Exp Clin Endocrinol Diabetes 2017; 125(10): 649-654
DOI: 10.1055/s-0043-115647
Article
© Georg Thieme Verlag KG Stuttgart · New York

Fibroblast Growth Factor 21 in Patients with Acromegaly

Jowita Halupczok-Żyła
1   Department of Endocrinology, Diabetes and Isotope Therapy, Wroclaw Medical University, Wroclaw, Poland
,
Aleksandra Jawiarczyk-Przybyłowska
1   Department of Endocrinology, Diabetes and Isotope Therapy, Wroclaw Medical University, Wroclaw, Poland
,
Marek Skrzypski
2   Department of Animal Physiology and Biochemistry, Poznań University of Life Sciences, Poznań, Poland
,
Mathias Z. Strowski
3   Department of Hepatology and Gastroenterology and the Interdisciplinary Centre of Metabolism: Endocrinology, Diabetes and Metabolism, Charité-University Medicine Berlin, Berlin, Germany
,
Marek Bolanowski
1   Department of Endocrinology, Diabetes and Isotope Therapy, Wroclaw Medical University, Wroclaw, Poland
› Author Affiliations
Further Information

Publication History

received 16 January 2017
revised 07 June 2017

accepted 04 July 2017

Publication Date:
20 September 2017 (online)

Abstract

Introduction The goal of the study was to investigate fibroblast growth factor-21 (FGF-21) levels in acromegalic patients in relation to the disease activity and to compare them with controls. Further, we aimed to evaluate the associations between FGF-21 and random growth hormone (GH), insulin-like growth factor-1 (IGF-1), metabolic and anthropometric parameters.
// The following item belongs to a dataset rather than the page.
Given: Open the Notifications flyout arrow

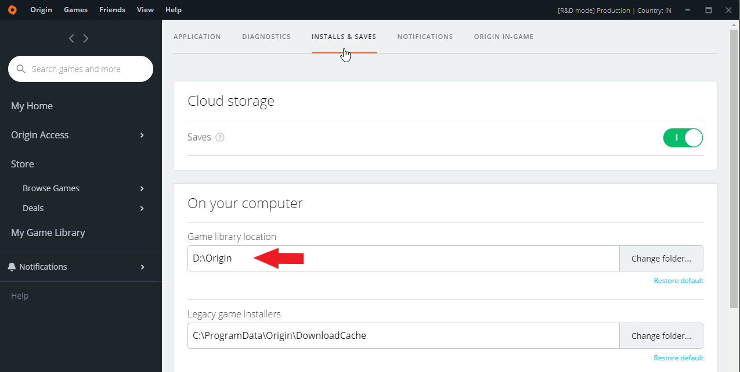Looking at the screenshot, I should pyautogui.click(x=142, y=267).
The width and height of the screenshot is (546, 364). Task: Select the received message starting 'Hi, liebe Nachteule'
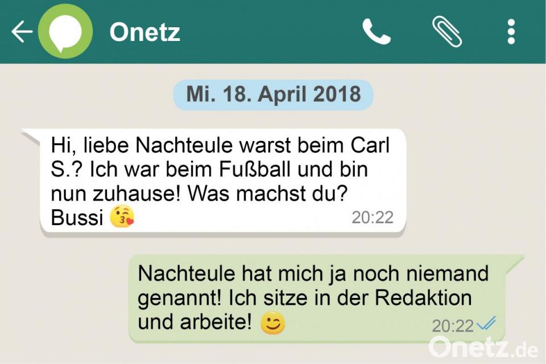[223, 180]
Materials and methods The study group consisted of 50 acromegalic patients divided into 3 subgroups on the basis of disease activity (AA – active acromegaly, CD – controlled disease, CA – cured acromegaly). 27 subjects were assigned to the control group (CG). Blood samples were obtained from all participants to assess FGF-21, GH, IGF-1, lipids, glucose and insulin levels. Body mass, body mass index and body composition were also evaluated.

Results There were no statistically significant differences in FGF-21 concentrations across all groups despite of subjects classification. FGF-21 correlated positively with random GH in the groups: CA, CD+CA, AA+CD+CA (r=0.48, p=0.049; r=0.39, p=0.023; r=0.33, p=0.02; respectively); with IGF-1 in the AA+CD+CA group (r=0.29, p=0.041); with triglycerides in the following groups: CD, CD+CA, AA+CD+CA (r=0.63, p=0.08; r=0.44, p=0.01; r=0.37, p=0.007; respectively) and with age in the CG and CD+CA groups (r=0.41, p=0.029; r=0.42, p=0.029; respectively). There were statistically significant negative correlations between FGF-21 and HDL-cholesterol levels in the groups: CD, CD+CA, AA+CD+CA (r=-0.53, p=0.03; r=-0.37, p=0.032; r=-0.29, p=0.036, respectively).

Conclusions FGF-21 levels were similar in patients with acromegaly compared to controls. However, our results indicate that FGF-21 may have a potential role in the development of acromegaly complications.